Global telescope array to deliver 1st-ever black hole image by 2018

Global telescope array to deliver 1st-ever black hole image by 2018

An array of radio telescopes scattered around the world may soon produce the first-ever image of a black hole. The experiment would also serve as a test for Einstein's theory of general relativity.

The Event Horizon Telescope (EHT) project comprises many radio telescope sites scattered around the world, from the South Pole to Chile, Hawaii, and the French Alps. They will all point at the center of our galaxy, the Milky Way, to observe the surroundings of the supermassive black hole called Sagittarius A* located there.
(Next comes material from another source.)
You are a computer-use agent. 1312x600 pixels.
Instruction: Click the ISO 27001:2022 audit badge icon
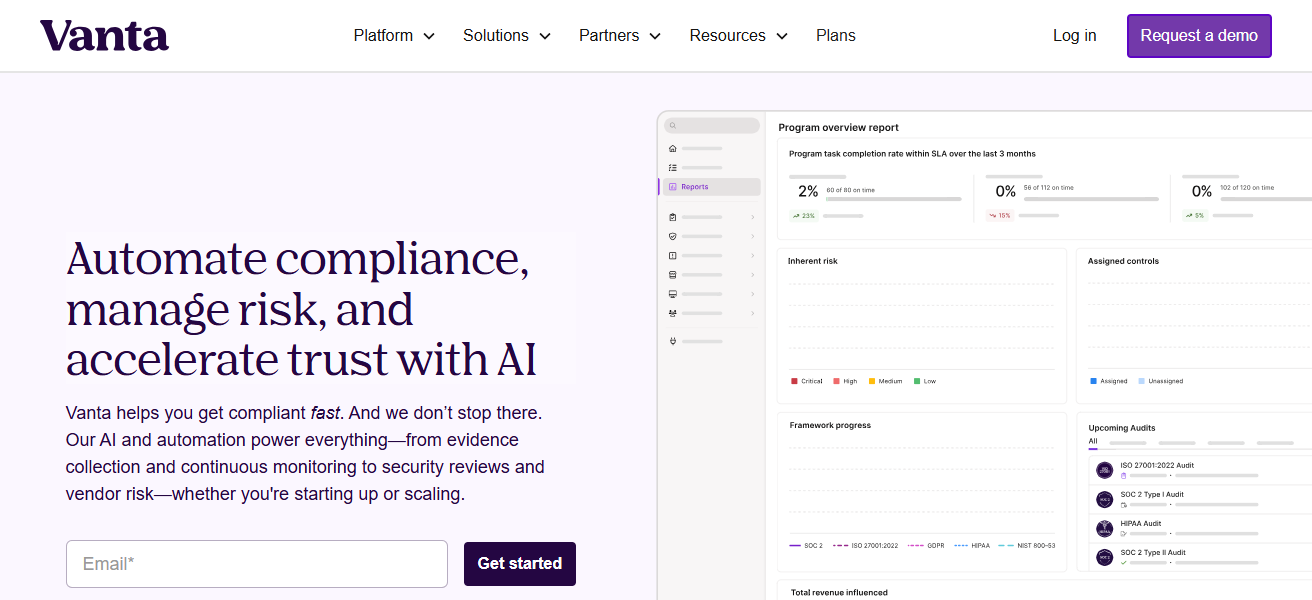1104,470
The signals from all the sites would then be combined using a technique called very-long-baseline interferometry (VLBI), which would effectively turn the array into one Earth-sized radio telescope. It would have a resolution of 50 microarcseconds – good enough to see a grapefruit on the surface of the Moon, or the black hole 26,000 light-years away.

The EHT won’t observe the black hole directly, because by its nature it doesn’t allow any EM radiation to escape its event horizon, but it would pick up chaotic radio waves emitted by gas and dust particles as they fall on Sagittarius A*.

The experiment is to start on April 5-14 and, if successful, would produce the first-ever image of a black hole later this year or in early 2018, reported Science Direct reported

The team behind the telescope will be focusing on radio waves with a wavelength of 1.3mm (230 GHz) for the black hole, which gives them the best chance of cutting through the dust cloud around Sagittarius A*.

“We've been fashioning our virtual telescope for almost two decades now, and in April we're going to make the observations that we think have the first real chance of bringing a black hole's event horizon into focus,” project leader Sheperd Doeleman from the Harvard-Smithsonian Center for Astrophysics in Cambridge, Massachusetts, told the BBC.

The image the researchers expect to see is not a bright ring around a dark blob, as one would assume, but rather a crescent. This is because the ‘Doppler effect’ makes light emitted by material moving towards the observer appear much brighter.

The team plan to compare their measurement of the shadow cast by the black hole and compare it to the prediction based on Einstein's theory of general relativity. If they find any contradictions, it would disassemble much of our understanding of physics.

“As I've said before, it's never a good idea to bet against Einstein, but if we did see something that was very different from what we expect we would have to reassess the theory of gravity,” Doeleman said.

“I don't expect that is going to happen, but anything could happen and that's the beauty of it,” he continued.